The first method of threading split the image up into however many threads were being used and got each one to work on their own section of the image. However, this led to some threads not doing anything while they were waiting for others to complete.
The trouble with the new method is that while threads are no longer waiting, there are many more total threads created, and there is a fair amount of latency created by that. The upshot of this is that there is less time spent where all cores are being used at the same time.
I conjecture that this would not be the case if the threads were given more work to do. It is the relative time that is important. I only tested this new method using 100 samples per pixel. What I mean by relative time is this: If a thread completes in a shorter time than it takes to create it, it is not worth creating it - this is a high relative creation time; if the time a thread spends working on a task is much greater than the time taken to create it, then it is a low relative time. In the scenario I tested, there was a medium relative time, the original method had a low time, and the one-thread-per-pixel method had a high time.

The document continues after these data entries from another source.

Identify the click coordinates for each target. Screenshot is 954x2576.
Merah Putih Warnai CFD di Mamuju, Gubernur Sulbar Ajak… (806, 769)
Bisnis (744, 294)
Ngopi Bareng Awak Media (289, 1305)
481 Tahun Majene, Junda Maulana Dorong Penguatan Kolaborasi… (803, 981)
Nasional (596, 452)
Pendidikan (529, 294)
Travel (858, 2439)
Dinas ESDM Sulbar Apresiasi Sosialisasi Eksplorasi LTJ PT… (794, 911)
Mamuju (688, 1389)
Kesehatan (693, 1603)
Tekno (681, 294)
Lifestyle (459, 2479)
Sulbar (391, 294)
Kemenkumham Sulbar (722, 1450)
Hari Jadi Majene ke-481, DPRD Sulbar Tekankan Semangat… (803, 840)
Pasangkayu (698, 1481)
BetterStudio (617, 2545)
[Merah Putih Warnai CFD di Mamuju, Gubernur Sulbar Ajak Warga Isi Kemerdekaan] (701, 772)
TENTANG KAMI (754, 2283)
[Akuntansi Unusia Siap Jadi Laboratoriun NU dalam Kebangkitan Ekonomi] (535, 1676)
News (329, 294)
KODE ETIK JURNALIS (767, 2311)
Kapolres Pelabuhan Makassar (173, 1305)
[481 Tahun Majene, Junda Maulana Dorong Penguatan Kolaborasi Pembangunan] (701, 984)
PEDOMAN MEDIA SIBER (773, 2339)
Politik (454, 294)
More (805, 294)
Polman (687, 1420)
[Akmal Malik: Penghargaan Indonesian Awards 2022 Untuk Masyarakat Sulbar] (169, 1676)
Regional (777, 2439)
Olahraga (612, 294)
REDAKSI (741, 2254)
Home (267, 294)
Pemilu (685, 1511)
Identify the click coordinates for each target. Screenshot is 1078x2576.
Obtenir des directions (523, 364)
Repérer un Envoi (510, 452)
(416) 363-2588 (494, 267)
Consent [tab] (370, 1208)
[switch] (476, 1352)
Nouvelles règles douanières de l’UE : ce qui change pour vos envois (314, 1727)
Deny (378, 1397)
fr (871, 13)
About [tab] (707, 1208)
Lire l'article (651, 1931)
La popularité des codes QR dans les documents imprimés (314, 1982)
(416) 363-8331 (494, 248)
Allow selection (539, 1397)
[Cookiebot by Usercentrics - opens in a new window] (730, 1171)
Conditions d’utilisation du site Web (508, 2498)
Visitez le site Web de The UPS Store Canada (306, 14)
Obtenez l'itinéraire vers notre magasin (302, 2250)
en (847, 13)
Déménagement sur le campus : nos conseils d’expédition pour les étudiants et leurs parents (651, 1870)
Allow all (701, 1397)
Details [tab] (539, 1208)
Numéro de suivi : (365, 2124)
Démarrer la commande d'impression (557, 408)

Here are some graphs to demonstrate how much of the CPU is being used at any one time:
The time taken to render using the new method was 14 minutes. The time taken using the old method was 26 minutes. That's almost twice as fast! I consider this method a success and will likely use it as a basis to improve upon in the future. The code for it is as follows:
int donePixels = 0;
int activeThreads = 0;
int rowCounter = 0;
do
{
while (activeThreads < numThreads)
{
threads.push_back(std::thread(drawRow, rowCounter++, cam, world, &p));
activeThreads++;
}
for (auto &t : threads)
{
if (t.joinable())
{
activeThreads--;
donePixels += nx;
t.join();
}
}
std::cout << donePixels * 100 / (nx * ny) << "% done" << std::endl;
} while (donePixels < nx * ny);
void drawRow(const int row, camera cam, hitable *world, std::vector *p)
{
for (int i = 0; i < nx; i++)
{
vec3 col(0, 0, 0);
for (int s = 0; s < ns; s++)
{
const auto u = float(i + RANDOM) / float(nx);
const auto v = float(row + RANDOM) / float(ny);
ray r = cam.get_ray(u, v, unif, rng);
col += colour(r, world, 0, unif, rng);
}
col /= float(ns);
col = vec3(sqrt(col[0]), sqrt(col[1]), sqrt(col[2]));
const int index = (ny - 1 - row) * nx + i;
(*p)[index] = (*p)[index] + clamp(col, vec3(0, 0, 0), vec3(1, 1, 1));
}
}